Explore potential strategies.
Exam was not aligned with instructional activities.
If students’ practice has all been of one kind or has focused on one set of knowledge and skills and then the instructor gives an exam that goes well beyond the scope of what students have practiced, students will have difficulty and will likely perform poorly. This is because what people learn (e.g., any new knowledge and skills) is directly related to (and rarely goes much beyond) the knowledge and skills they get to practice. This aspect of learning is often surprising to instructors because, for them, the different pieces of knowledge and the various skills associated with a given topic seem so interconnected that knowing one piece is practically the same as knowing another piece. This is not the case, however, for students who are still novices in the domain and lack experts’ interconnected knowledge structures.
The most important feature of an effective course is how well its key components – learning objectives, instructional activities, and assessments – are aligned with each other.
For example, instructional activities and learning objectives are well aligned when students have the chance to learn and practice what you want them to be able to do by the end of the course; learning objectives and assessments are well aligned when the course assessments actually test students on what you want them to learn.
So, when you think an exam was not well aligned with the preceding instructional activities, the first step is to analyze what knowledge components students likely used as they went through the instructional activities (e.g., what facts or concepts were discussed during a lecture, what skills did students practice while completing a homework assignment) and then similarly analyze what knowledge components would be required to perform well on the exam.
In most cases, we find that there are mismatches between the knowledge students practiced and the knowledge they needed to perform well on an exam. This is particularly true when one is careful to consider as “practiced” only the knowledge that the students themselves actually used (e.g., by applying a concept to a new example, comparing one fact to another, or using a skill to solve a problem) rather than the broader set of information they might have passively heard during a lecture or read from the textbook.
Then, after identifying the areas of mismatch, the next step is to reflect on the severity and nature of the mismatch in order to decide what action to take. Sometimes the degree of mismatch is rather small, so there is no urgent need to take action at all. Other times, the degree of mismatch is rather large (e.g., the instructor did not realize that an untaught concept or skill was required for the exam).
But, most often it is the case that students learned and practiced knowledge that overlaps with but does not completely cover the knowledge required on the exam. Here, the challenge is to reflect on the nature of the gap:
- Did students need to use knowledge in a new way for the exam?
- Did the students need to integrate multiple pieces of knowledge that they had only used separately before?
- Did the students need to apply the knowledge to a to novel context?
- Depending on the situation, different instructional adaptations may be warranted (see the next strategy).
NOTE: it is often difficult for experts to analyze all the pieces of knowledge a student would need to perform well on an exam because experts’ knowledge has been built into larger and more automatically applied chunks.
As discussed in the above strategy, we can analyze our instructional activities and assessments in order to identify areas of mismatch between the knowledge students have likely learned (because they used and practiced it) and the knowledge they need in order to perform well on an exam. There are several ways to address such areas of mismatch.
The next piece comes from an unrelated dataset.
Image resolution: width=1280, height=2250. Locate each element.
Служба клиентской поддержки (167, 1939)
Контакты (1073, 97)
When the mismatch is large (e.g., a new concept, it is worthwhile adding instructional activities that give students a chance to use the knowledge they will need. Then, when students engage in these new instructional activities, the practice will target the knowledge they need to learn.
When the mismatch is moderate, it may be the case that existing instructional activities are helpful but simply not sufficient. In this case, it is worth considering the nature of the mismatch:
- If students needed to integrate multiple pieces of knowledge for the exam, then additional practice that requires increasing levels of integration or synthesis will help them build this skill.
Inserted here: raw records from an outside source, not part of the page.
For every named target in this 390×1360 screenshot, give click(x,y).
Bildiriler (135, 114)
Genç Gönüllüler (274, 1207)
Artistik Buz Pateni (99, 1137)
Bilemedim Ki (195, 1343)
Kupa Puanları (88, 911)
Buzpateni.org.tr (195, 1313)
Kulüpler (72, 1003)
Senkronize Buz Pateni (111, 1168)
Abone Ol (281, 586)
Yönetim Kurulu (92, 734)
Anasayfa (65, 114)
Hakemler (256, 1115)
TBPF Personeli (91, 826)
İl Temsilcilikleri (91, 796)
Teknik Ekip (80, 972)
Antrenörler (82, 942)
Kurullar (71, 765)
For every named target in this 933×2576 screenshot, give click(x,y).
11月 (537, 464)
- If students need to apply the knowledge to a novel context, then making sure the instructional activities include applying that knowledge in multiple, different contexts can help students learn to apply the knowledge more broadly.
In short, make sure students get to practice what you want to them to be able to do.
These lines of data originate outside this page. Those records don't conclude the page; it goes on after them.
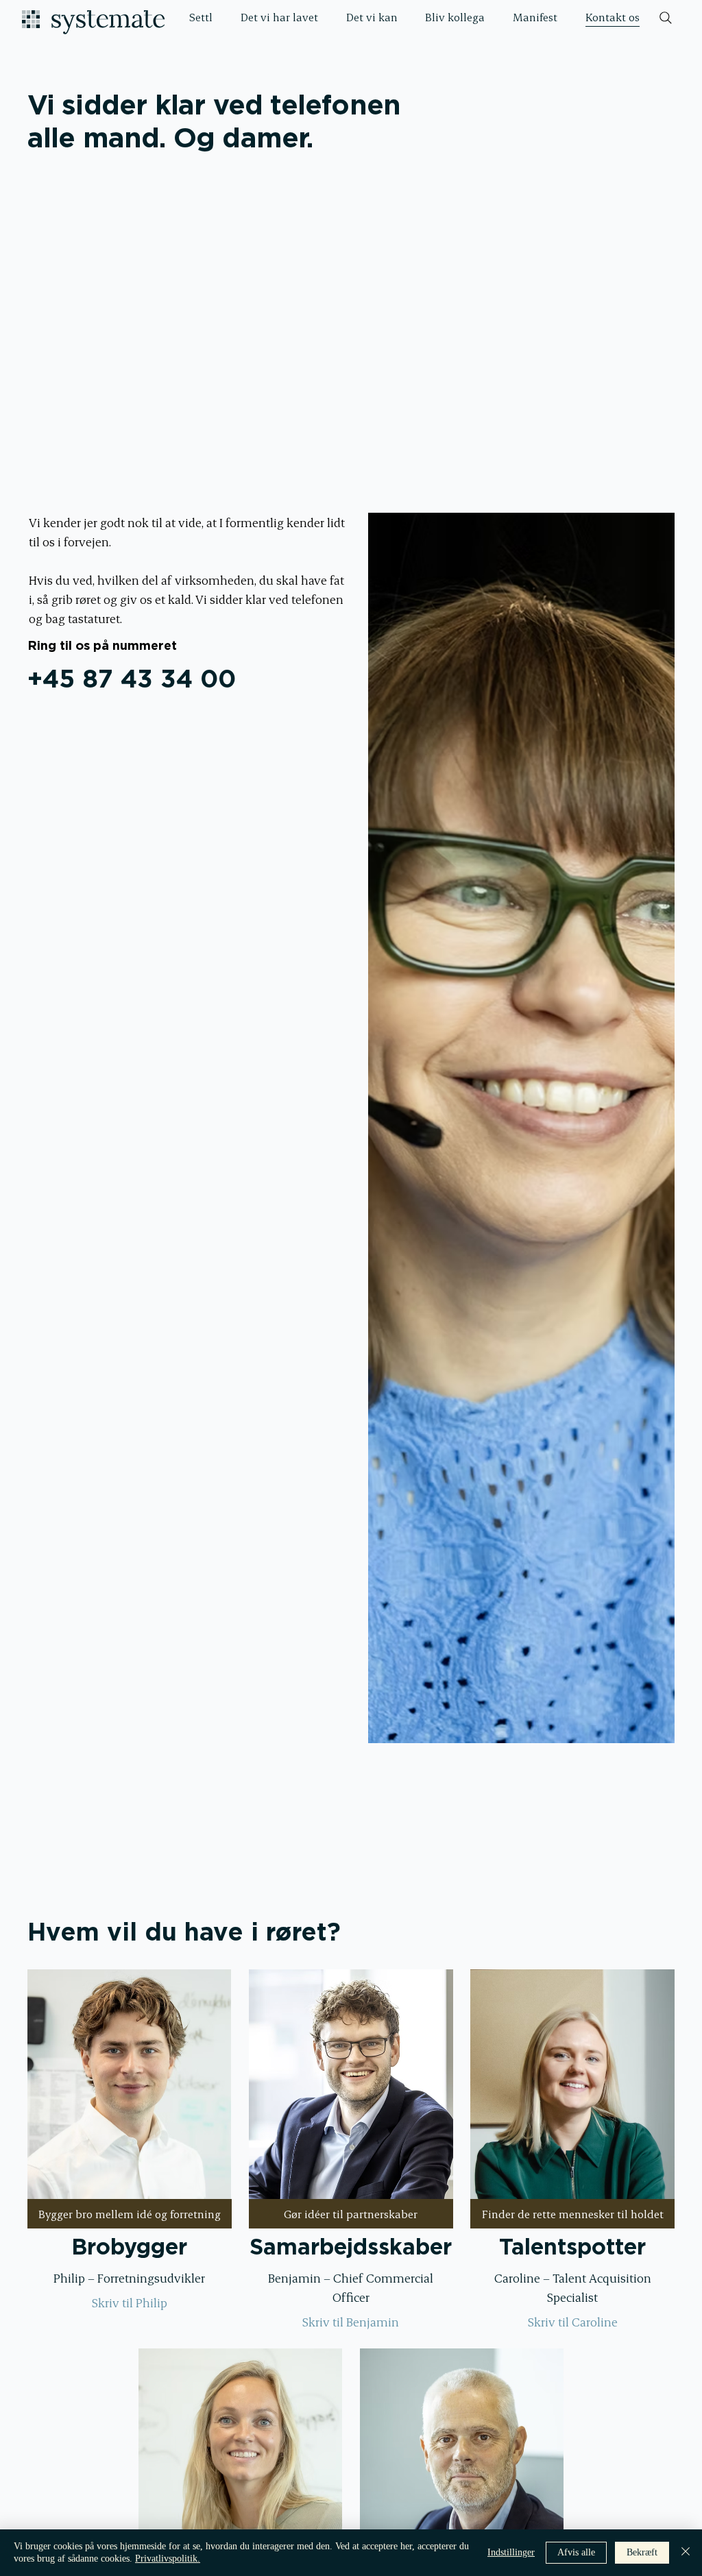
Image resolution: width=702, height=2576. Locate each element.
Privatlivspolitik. (167, 2558)
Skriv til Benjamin (350, 2321)
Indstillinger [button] (511, 2552)
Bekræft (642, 2552)
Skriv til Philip (129, 2302)
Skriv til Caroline (573, 2321)
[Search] (665, 17)
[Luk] (685, 2552)
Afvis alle (576, 2552)
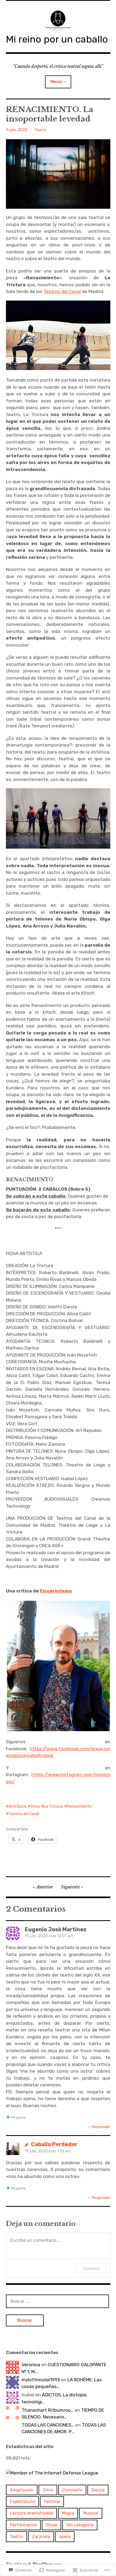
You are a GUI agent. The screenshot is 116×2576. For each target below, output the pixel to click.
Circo (48, 2490)
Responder (101, 2127)
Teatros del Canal (62, 291)
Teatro (40, 130)
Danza (97, 2490)
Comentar (91, 2268)
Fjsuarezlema (56, 1591)
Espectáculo (22, 2501)
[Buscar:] (57, 2301)
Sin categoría (79, 2525)
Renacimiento (79, 1806)
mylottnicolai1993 (41, 2379)
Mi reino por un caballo (57, 39)
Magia (68, 2513)
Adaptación (21, 2490)
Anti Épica (17, 1806)
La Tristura (53, 1806)
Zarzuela (41, 2536)
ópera (64, 2536)
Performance (23, 2525)
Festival (52, 2501)
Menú (56, 81)
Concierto (72, 2490)
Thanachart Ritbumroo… (48, 2410)
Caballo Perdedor (54, 2144)
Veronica (31, 2364)
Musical (90, 2513)
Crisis (35, 1806)
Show (51, 2525)
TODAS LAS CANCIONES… (48, 2425)
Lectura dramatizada (31, 2513)
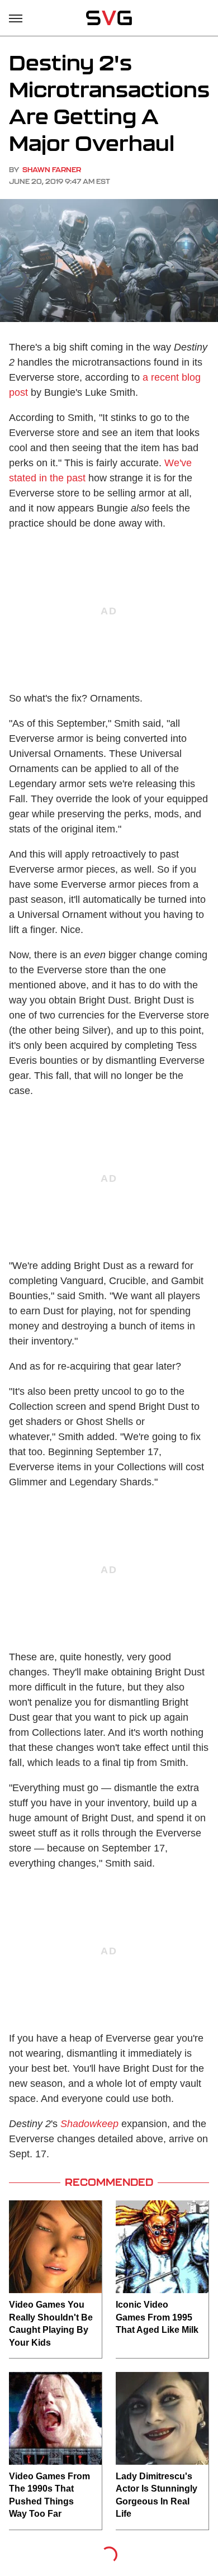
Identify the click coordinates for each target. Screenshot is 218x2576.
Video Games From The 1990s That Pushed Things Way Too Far (49, 2494)
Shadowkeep (89, 2123)
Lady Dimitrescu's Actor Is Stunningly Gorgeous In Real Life (156, 2494)
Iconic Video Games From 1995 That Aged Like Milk (157, 2317)
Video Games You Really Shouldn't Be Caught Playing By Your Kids (51, 2323)
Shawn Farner (51, 169)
Even if the instructional activities you use to teach students are well aligned with the assessments you use to evaluate students’ progress, it is important to be explicit about how the instructional activities of the course will prepare students to be able to perform well by the end of the course.
In particular, clearly stating how students will need to demonstrate what they have learned and how you will be evaluating their performance also helps students understand your expectations and hence make better choices for their own learning.
One way to accomplish this is by giving students practice assignments (e.g., before an exam) where your expectations are laid out in the questions and your feedback gives them information about where/how they did and did not meet those expectations. Another approach is to give students your performance rubric in advance of the exam. This will allow students to see how you will evaluate their performance and help them adjust their own learning and study strategies accordingly.